Même si Melody est parfois ramenée à une certaine forme d’innocence dans Ah Melody, L’hôtel Particulier est le titre qui retient notre attention. Nous perdons ici tout repère spatio-temporel. La rue n’est pas nommée, si ce n’est de manière anonyme sous le qualificatif de Rue X, faisant ainsi une référence aux corps qui dans cet espace s’entrechoquent.
La femme est représentée par la présence de statue d’Aphrodite, mais aussi de Salomé et de Cléopâtre, autant de femmes qui se sont joué des hommes qu’elles attiraient dans leurs filets.
Il pourrait s’agir d’un hymne à la beauté du corps et des sens si l’hôtel ne se faisait pas également pas le témoin de l’humanité et de ses maux, sur lesquels essaye de se poser toute la poésie des mots afin de les dissimuler avec peine.
L’homme, dont l’image est réfléchie se retrouve face à lui-même et est renvoyé à ses pêchés.
L’avant dernier titre de l’album annonce un retournement de situation, en laissant entendre une version instrumentale teintée de quelques rires de femme qui semblent être poursuivie. Dans les titres précédents, c’est elle qui poursuivait l’homme dans ses pensées.
Gainsbourg prédit à la fin de ce titre une fin tragique à Melody.
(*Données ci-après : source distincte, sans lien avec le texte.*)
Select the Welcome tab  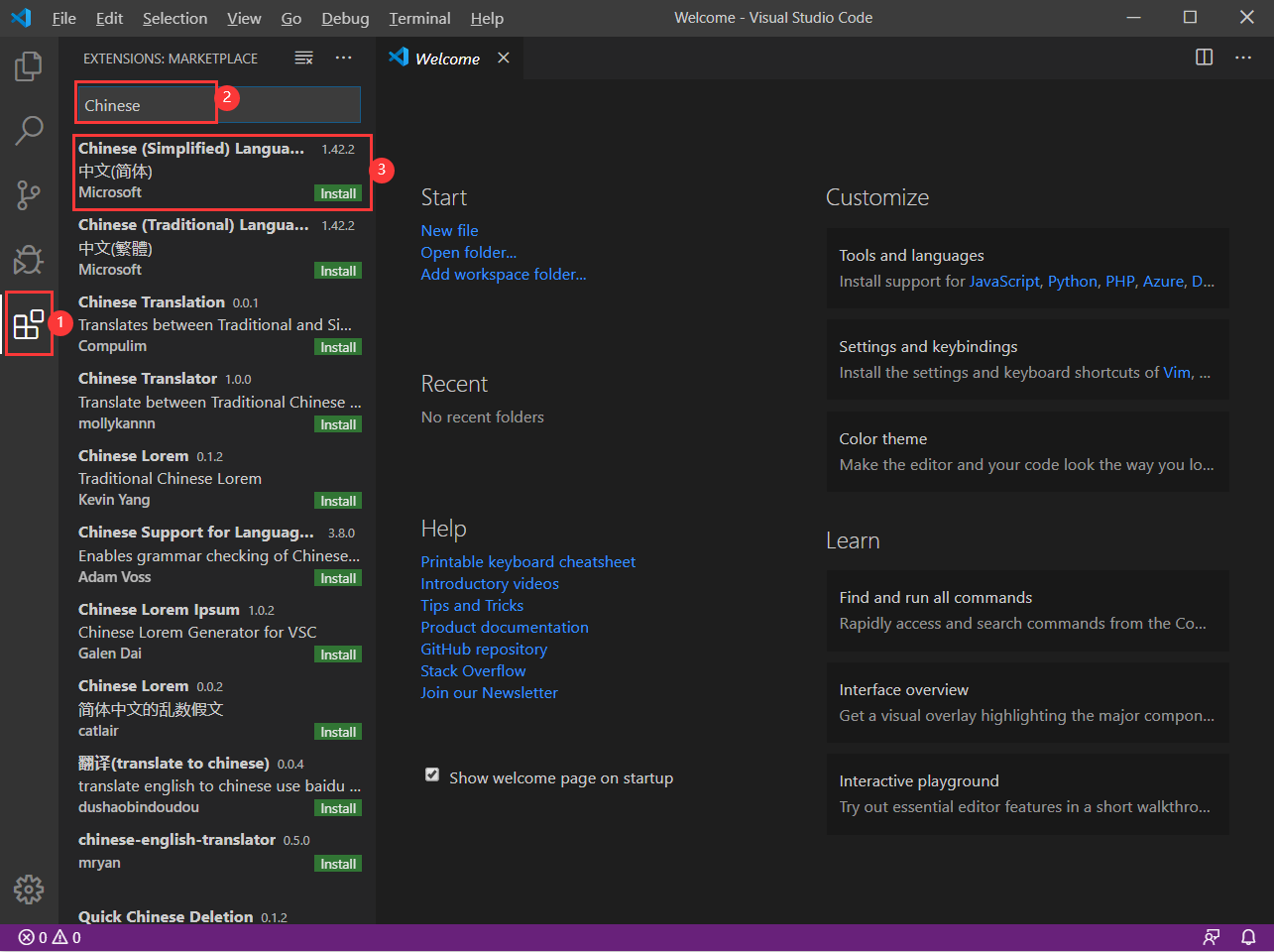(x=446, y=58)
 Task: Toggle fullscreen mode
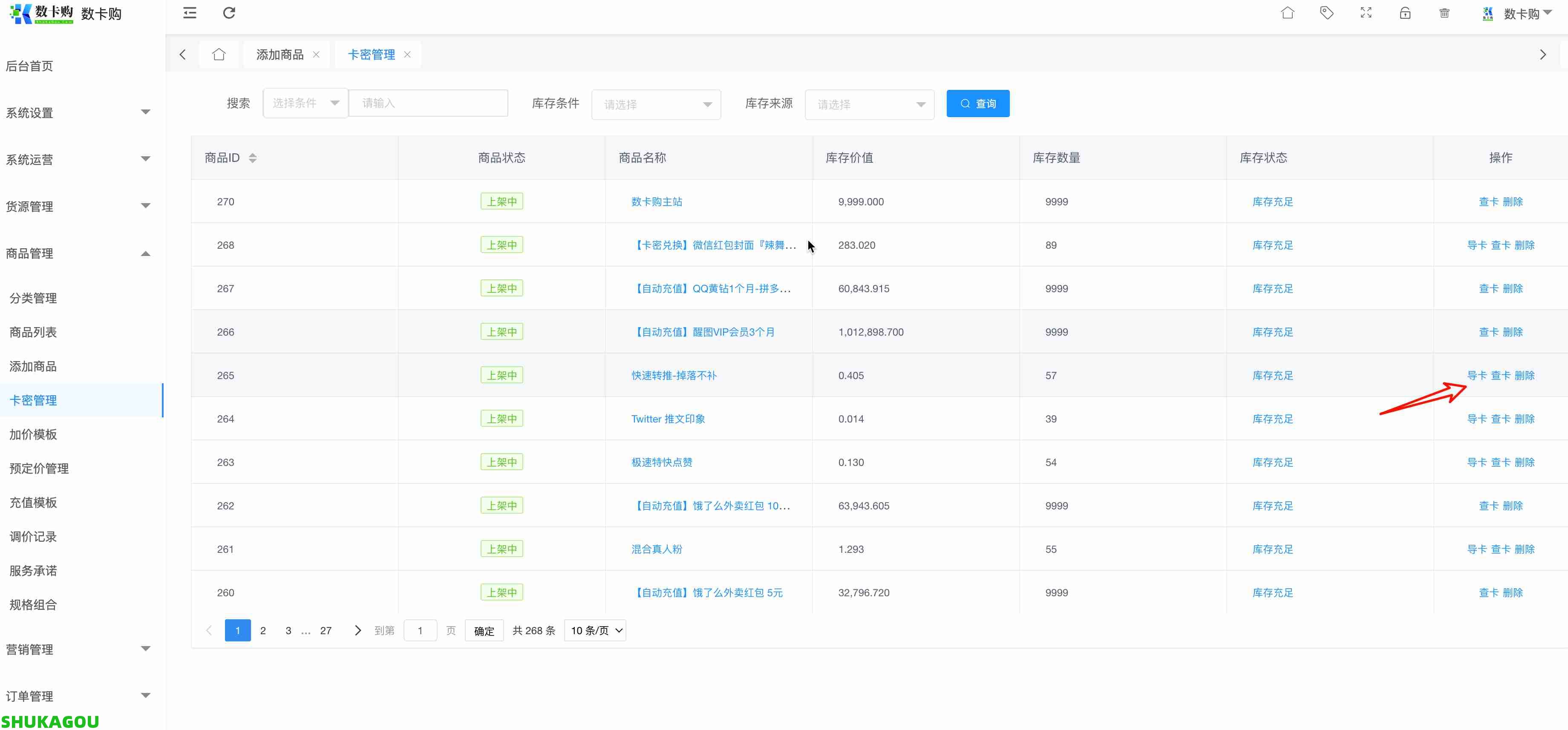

L’annonce du crash de l’avion laisse le cœur de son amant en deuil et désemparé. L’album retrouve ici toute sa profondeur poétique en faisant référence au culte du cargo qui plonge le narrateur dans un entre deux monde n’ayant pour seul Dieu que celui qui voudra bien lui répondre, quelqu’il soit.
Ainsi s’achève l’histoire de Melody Nelson, qui pourtant ne disparaîtra jamais vraiment de la pensée de Gainsbourg, faisant de cette tragédie des temps modernes une œuvre incontournable de L’Artiste même si cet album ne sera pas de ceux qui suscitera le plus d’enthousiasme parmi les fans.